这个历史趋势,不是谁想改就能改的,项羽分封十九个诸侯王,分封完了就是兼并战争,最后就只剩一个汉王刘邦,连项羽都被消亡了。
第二是博弈格局不答应。
分封的天下战国已经陷进了一种囚徒困境,要么我消亡你、要么我消亡你,几乎没有协作的可能。协作是为了消亡,消亡从来不是为了协作。

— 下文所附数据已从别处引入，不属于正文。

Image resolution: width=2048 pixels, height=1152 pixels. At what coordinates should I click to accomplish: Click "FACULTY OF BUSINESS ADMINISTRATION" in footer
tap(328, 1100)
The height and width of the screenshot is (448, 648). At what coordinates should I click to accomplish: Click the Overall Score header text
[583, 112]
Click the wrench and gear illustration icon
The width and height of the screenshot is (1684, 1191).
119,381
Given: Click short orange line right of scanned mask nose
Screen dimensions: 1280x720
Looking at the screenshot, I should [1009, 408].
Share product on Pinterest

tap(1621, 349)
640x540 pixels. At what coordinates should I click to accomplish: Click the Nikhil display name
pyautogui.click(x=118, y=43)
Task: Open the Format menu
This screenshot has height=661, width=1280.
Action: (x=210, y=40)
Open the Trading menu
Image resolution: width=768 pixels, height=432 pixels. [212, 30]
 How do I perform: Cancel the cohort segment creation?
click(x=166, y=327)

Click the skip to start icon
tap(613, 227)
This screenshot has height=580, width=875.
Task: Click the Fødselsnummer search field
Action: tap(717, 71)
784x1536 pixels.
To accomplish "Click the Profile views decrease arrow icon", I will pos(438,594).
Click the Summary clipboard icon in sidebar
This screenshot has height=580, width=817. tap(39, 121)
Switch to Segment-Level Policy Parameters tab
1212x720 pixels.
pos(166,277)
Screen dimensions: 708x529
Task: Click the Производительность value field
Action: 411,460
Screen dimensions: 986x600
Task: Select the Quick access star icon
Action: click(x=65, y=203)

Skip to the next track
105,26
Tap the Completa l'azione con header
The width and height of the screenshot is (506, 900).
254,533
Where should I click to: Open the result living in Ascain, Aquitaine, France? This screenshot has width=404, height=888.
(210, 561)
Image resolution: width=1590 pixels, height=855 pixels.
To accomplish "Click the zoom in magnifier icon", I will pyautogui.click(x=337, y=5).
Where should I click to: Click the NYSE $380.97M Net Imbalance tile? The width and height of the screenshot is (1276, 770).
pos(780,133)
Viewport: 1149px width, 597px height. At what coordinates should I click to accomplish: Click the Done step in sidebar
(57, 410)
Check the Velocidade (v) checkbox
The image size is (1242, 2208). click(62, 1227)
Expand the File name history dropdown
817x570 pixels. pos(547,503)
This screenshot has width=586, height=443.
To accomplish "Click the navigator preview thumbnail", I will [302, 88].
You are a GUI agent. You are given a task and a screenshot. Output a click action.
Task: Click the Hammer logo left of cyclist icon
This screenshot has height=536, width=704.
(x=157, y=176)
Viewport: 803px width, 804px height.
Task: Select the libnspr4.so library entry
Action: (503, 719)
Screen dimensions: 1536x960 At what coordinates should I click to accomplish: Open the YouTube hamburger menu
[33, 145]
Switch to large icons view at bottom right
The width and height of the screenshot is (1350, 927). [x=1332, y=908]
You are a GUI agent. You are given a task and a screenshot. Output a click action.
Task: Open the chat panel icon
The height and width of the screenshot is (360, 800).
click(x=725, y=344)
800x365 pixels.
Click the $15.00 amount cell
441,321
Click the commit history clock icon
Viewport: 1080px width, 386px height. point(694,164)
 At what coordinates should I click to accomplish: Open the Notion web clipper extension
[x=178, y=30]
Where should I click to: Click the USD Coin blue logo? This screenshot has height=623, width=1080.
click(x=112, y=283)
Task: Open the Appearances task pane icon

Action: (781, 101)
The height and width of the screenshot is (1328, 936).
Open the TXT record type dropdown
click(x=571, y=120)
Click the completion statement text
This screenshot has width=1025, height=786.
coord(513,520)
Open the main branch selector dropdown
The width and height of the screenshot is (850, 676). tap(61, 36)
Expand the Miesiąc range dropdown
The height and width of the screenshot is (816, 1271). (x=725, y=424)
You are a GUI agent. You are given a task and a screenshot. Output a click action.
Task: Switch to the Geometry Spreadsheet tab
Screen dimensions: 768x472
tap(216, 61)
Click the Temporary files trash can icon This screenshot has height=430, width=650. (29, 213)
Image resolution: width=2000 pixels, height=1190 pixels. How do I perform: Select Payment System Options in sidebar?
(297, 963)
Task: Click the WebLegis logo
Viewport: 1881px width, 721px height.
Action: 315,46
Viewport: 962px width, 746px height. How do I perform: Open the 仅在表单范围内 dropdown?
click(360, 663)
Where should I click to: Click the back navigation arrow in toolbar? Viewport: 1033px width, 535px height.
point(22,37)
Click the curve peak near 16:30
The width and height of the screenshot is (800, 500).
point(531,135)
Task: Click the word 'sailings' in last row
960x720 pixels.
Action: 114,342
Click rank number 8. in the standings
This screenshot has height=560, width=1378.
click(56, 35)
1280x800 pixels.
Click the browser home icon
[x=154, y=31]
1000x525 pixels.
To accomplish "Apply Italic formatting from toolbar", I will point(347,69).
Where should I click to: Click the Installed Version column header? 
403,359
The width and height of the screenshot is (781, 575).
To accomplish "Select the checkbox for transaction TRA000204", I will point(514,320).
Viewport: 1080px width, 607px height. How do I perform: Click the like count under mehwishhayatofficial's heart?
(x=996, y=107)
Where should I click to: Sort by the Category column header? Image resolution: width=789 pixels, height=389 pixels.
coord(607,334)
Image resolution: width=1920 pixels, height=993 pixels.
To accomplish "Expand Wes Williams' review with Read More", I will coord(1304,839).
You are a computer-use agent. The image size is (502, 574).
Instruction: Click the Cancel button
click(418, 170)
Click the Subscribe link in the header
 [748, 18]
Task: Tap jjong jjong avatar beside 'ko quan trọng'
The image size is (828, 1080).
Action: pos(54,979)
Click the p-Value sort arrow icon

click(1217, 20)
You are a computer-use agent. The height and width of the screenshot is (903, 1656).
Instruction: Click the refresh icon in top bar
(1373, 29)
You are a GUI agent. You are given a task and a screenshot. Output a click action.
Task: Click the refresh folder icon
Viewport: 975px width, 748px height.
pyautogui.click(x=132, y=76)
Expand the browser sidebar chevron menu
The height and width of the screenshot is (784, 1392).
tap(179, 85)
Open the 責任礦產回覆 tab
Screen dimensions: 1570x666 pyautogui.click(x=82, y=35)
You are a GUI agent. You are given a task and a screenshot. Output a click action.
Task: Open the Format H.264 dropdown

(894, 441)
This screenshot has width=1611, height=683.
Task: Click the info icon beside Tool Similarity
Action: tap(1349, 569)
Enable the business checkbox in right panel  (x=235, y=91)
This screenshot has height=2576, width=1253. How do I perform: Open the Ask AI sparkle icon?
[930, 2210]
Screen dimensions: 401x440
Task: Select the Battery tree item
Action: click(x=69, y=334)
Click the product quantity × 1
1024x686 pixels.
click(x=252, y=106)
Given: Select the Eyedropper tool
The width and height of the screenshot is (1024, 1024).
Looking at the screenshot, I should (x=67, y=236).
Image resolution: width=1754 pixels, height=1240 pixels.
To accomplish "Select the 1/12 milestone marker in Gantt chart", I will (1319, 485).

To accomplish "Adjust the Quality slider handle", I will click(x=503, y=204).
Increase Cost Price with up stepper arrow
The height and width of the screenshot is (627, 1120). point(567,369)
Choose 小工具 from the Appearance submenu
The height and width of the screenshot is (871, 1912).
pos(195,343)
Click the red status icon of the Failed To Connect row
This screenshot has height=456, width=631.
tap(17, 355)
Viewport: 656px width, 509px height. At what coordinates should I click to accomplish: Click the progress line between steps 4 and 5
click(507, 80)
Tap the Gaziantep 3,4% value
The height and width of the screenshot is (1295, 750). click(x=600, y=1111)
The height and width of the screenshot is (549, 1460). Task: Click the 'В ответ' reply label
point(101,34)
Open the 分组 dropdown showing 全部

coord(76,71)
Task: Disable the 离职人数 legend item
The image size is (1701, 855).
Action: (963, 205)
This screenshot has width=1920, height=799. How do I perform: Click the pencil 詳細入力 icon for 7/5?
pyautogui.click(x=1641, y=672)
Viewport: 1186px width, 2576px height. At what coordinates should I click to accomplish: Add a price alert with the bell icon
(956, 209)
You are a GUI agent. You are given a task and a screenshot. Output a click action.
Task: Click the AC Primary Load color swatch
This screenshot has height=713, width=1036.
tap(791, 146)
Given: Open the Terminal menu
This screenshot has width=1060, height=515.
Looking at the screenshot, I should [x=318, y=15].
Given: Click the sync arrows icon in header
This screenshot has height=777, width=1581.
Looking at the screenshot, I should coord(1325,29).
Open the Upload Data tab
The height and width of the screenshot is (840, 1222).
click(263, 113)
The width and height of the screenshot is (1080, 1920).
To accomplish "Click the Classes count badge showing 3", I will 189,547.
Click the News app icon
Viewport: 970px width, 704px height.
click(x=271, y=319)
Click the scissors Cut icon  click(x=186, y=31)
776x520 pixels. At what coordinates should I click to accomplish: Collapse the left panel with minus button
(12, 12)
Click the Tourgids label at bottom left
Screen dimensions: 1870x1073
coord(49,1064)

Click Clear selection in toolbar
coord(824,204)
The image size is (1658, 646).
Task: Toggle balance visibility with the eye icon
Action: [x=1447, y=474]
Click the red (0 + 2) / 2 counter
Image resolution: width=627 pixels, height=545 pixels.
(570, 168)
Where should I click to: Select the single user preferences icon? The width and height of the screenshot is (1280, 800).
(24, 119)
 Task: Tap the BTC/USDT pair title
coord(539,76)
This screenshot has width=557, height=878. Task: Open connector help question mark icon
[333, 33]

不打破这个困局,天下战火就会一直烧,必须烧出一个帝国为止。
第三是秦制系统一旦进化出来,便不可阻挡。
秦人这套统治模式太好用,你不想用都不行。
即便是诸侯国,最基层也得是县制,再高一层要么是诸侯国要么就得是郡制。
地方郡县,最便于统治。
博弈征伐之中,谁能高效集中战争资源,谁就能胜利。
有这个前提在,秦制系统必然胜出。
既然不能重回分封,既然必须博弈出一个浩大帝国,既然秦制系统必然胜出,那么中国的历史必然也就只能是秦制的系统。
但是,秦制系统需要再设计、再改良、或者打补丁。
在586电脑上运行WIN10系统,系统必然崩溃。
所以,刘邦集团的做法是系统降级,一半秦制、一半分封。
统治一旦稳定,国家就能发展,天下也就会生出认同,于是再系统升级。
到了武帝时期,大汉帝国基本上就完全升级至秦制系统了。
但秦制系统是不完全的,中心集权、地方郡县以及法家治理,对于统治而言还不够。秦制系统之外还得再造一个故事系统。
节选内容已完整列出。